Data Augmentation is a common technique used to enhance the performance of deep learning models by expanding the training dataset. Automatic Data Augmentation (ADA) methods are getting popular because of their capacity to generate policies for various datasets. However, existing ADA methods primarily focused on overall performance improvement, neglecting the problem of class-dependent bias that leads to performance reduction in specific classes. This bias poses significant challenges when deploying models in real-world applications. Furthermore, ADA for time series remains an underexplored domain, highlighting the need for advancements in this field. In particular, applying ADA techniques to vital signals like an electrocardiogram (ECG) is a compelling example due to its potential in medical domains such as heart disease diagnostics. We propose a novel deep learning-based approach called Class-dependent Automatic Adaptive Policies (CAAP) framework to overcome the notable class-dependent bias problem while maintaining the overall improvement in time-series data augmentation. Specifically, we utilize the policy network to generate effective sample-wise policies with balanced difficulty through class and feature information extraction. Second, we design the augmentation probability regulation method to minimize class-dependent bias. Third, we introduce the information region concepts into the ADA framework to preserve essential regions in the sample. Through a series of experiments on real-world ECG datasets, we demonstrate that CAAP outperforms representative methods in achieving lower class-dependent bias combined with superior overall performance.
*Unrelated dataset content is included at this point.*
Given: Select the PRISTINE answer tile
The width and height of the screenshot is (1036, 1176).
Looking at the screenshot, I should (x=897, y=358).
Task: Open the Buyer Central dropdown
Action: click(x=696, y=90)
These results highlight the reliability of CAAP as a promising ADA method for time series modeling that fits for the demands of real-world applications.

Figures (6)

• Figure 1: Class-dependent Bias in ECG Task. The right graph is the RAO/RAE ECG signal, the medium graph represents the augmented RAO/RAE ECG signal, and the right chart is the normal ECG signal. Also, the red, yellow, and green boxs are the P-wave parts of the RAO/RAE, augmented, and normal ECG signals. We use the scaling transformation to augment the ECG signal, which multiplies each time step of the original signal with factors from a normal distribution(mean=1; standard deviation=0.3).
• Figure 2: CAAP Framework Overview. (Stage 1) Searching Phase: Search for augmentation policy and other parameters; (Stage 2) Training Phase: Using policy to train the classifier network with the Class-dependent Regulation module.
• Figure 3: Diagram of Information Region Adaption Module.
• Figure 4: Performance changes in different NoAug percentages. The x-axis is fixed no-augmentation percentage (%), orange/black/green lines in the right y-axis are sample-wise improvement(↑)/bias(↓)/gain(↑), and the blue bar in the left y-axis is accuracy(↑).
• Figure 5: Class-wise recall changes in different NoAug percentages. The x-axis is the different class index (c0 to c18, remove class with 0% class-wise recall) in the PTBXL form. Bars in each class index are no-augmentation percentages from 0 (%) to 100 (%), and the y-axis is the recall of each class.